Frequently Asked Questions



Limerick


The following is the most accepted definition of the poetic form limerick.

Message 1173: Limerick Form
AngelPie_Mouse
July 08, 1999 10:56 pm EDT

LIMERICK


A light or humorous verse form of five chiefly anapestic (see below) verses of which lines one, two and five are of three feet and lines three and four are of two feet, with a rhyme scheme of aabba.

The limerick, named for a town in Ireland of that name, was popularized by Edward Lear in his Book of Nonsense published in 1846.

Sidelight: As shown by these examples, limericks, while unsuitable for serious verse, lend themselves well to clever wit and word-play. Their content also frequently tends toward the ribald and off-color.

Examples:

There was a young lady of Lynn
Who was so uncommonly thin

That when she essayed
To drink lemonade
She slipped through the straw and fell in.

-- Anonymous

 

There was a young lady of Niger
Who smiled as she rode on a tiger.

They returned from the ride
With the lady inside
And the smile on the face of the tiger.

-- Anonymous

 

There was a young lady named Bright,
Who traveled much faster than light.

She started one day
In the relative way,
And returned on the previous night.

-- Anonymous

 


ANAPEST, ANAPESTIC

A metrical foot with two short or unaccented syllables followed by a long or accented syllable, as in intervene or for a while.


FOOT

A unit of rhythm or meter, the division in verse of a group of syllables, one of which is long or accented. For example, the line,

"The boy | stood on | the burn | ing deck,"

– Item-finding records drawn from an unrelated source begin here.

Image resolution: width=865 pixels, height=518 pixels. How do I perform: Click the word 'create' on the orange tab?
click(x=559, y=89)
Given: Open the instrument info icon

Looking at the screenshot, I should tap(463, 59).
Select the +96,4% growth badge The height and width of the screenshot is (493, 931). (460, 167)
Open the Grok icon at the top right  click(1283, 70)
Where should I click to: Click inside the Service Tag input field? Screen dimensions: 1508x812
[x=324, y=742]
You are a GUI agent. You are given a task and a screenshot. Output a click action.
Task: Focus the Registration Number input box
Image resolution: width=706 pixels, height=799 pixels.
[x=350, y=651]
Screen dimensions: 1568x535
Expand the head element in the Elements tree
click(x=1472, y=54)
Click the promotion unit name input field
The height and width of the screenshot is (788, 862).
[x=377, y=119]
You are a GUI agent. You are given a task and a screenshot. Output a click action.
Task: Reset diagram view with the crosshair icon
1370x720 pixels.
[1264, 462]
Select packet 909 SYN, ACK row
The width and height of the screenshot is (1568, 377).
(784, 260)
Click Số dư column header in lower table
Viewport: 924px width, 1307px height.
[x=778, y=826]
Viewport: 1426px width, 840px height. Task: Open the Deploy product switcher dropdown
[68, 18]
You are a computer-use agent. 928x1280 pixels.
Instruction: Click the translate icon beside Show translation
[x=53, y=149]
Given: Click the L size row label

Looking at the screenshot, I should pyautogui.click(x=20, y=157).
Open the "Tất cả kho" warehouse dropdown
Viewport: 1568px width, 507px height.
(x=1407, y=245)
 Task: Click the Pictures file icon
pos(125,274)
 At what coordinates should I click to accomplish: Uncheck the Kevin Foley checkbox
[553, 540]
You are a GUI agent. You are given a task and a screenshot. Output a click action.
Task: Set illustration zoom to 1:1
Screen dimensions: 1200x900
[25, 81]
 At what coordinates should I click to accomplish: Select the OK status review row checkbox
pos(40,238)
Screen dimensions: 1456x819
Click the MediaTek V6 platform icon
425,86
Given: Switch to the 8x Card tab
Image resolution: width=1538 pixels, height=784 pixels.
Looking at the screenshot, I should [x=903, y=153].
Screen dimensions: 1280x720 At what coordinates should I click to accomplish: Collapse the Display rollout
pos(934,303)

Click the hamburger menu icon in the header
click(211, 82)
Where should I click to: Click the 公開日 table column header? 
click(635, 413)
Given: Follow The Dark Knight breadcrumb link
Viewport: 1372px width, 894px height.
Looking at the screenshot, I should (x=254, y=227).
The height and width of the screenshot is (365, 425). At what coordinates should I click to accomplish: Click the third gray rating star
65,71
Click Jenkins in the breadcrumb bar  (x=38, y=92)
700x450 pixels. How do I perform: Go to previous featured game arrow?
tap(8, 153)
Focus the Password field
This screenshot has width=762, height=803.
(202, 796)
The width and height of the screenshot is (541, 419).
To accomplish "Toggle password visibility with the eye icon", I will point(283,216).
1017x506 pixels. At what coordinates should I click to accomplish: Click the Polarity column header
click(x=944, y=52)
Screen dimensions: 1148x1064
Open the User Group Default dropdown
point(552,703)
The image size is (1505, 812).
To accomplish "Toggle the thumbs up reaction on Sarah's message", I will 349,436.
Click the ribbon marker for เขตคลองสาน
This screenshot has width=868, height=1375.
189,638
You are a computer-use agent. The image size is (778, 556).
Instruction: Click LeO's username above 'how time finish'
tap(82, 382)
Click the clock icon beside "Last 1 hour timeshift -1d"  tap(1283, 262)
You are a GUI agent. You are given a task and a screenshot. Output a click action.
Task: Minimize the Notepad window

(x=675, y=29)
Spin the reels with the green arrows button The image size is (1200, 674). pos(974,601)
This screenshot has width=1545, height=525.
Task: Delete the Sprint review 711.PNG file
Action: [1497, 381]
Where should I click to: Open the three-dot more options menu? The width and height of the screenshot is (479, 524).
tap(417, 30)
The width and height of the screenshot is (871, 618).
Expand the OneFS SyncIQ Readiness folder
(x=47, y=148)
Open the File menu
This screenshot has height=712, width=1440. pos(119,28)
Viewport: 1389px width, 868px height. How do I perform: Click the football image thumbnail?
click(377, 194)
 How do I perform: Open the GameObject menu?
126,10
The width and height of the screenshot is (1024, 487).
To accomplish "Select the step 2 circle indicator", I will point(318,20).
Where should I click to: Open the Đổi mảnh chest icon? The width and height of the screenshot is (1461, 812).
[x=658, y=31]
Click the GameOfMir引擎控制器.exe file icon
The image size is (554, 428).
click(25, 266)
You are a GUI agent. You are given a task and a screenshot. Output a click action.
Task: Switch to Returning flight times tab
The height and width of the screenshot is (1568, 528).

has four iambic metrical feet. The fundamental components of the foot are the arsis and the thesis. The most common poetic feet used in English verse are the iamb, anapest, trochee, dactyl and spondee, while in classical verse there are 28 different feet.

The other metrical feet are the amphibrach, antibacchius, antispast, bacchius, choriamb, cretic, diiamb, dispondee, dochmius, molossus, proceleusmatic, pyrrhic and tribrach, plus two variations of the ionic, four variations of the epitrite, and four variations of the paeon. The structure of a poetic foot does not necessarily correspond to word divisions, but is determined in context by the feet which surround it.

Sidelight: A line of verse may or may not be written in identical feet; variations within a line are common. Consequently, the classification of verse as iambic, anapestic, trochaic, etc., is determined by the foot which is dominant in the line.

Sidelight: To help his young son remember them, Coleridge wrote the poem, Metrical Feet.